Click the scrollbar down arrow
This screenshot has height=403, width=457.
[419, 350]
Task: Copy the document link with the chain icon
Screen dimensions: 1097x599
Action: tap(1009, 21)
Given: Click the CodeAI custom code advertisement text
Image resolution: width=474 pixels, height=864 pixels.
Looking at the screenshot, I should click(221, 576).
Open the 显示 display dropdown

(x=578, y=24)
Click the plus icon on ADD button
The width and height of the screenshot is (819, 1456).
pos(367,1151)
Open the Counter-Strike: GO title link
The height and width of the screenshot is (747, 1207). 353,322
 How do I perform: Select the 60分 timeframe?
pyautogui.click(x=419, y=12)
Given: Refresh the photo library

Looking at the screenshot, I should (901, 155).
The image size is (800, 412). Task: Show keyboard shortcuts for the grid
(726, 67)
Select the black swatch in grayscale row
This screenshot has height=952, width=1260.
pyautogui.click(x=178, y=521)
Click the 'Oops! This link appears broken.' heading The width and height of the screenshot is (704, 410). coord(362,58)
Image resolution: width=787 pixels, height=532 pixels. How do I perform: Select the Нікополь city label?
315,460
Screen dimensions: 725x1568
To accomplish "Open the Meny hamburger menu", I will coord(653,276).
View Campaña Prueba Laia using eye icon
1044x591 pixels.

- - - -

EXERCISE BRIEF
Set down the whole listing again. Keep every word as it is.

RESULT FOR THIS TASK
Click the scrollbar down arrow
This screenshot has height=403, width=457.
[419, 350]
Task: Copy the document link with the chain icon
Screen dimensions: 1097x599
Action: tap(1009, 21)
Given: Click the CodeAI custom code advertisement text
Image resolution: width=474 pixels, height=864 pixels.
Looking at the screenshot, I should click(221, 576).
Open the 显示 display dropdown

(x=578, y=24)
Click the plus icon on ADD button
The width and height of the screenshot is (819, 1456).
pos(367,1151)
Open the Counter-Strike: GO title link
The height and width of the screenshot is (747, 1207). 353,322
 How do I perform: Select the 60分 timeframe?
pyautogui.click(x=419, y=12)
Given: Refresh the photo library

Looking at the screenshot, I should (901, 155).
The image size is (800, 412). Task: Show keyboard shortcuts for the grid
(726, 67)
Select the black swatch in grayscale row
This screenshot has height=952, width=1260.
pyautogui.click(x=178, y=521)
Click the 'Oops! This link appears broken.' heading The width and height of the screenshot is (704, 410). coord(362,58)
Image resolution: width=787 pixels, height=532 pixels. How do I perform: Select the Нікополь city label?
315,460
Screen dimensions: 725x1568
To accomplish "Open the Meny hamburger menu", I will coord(653,276).
View Campaña Prueba Laia using eye icon
1044x591 pixels.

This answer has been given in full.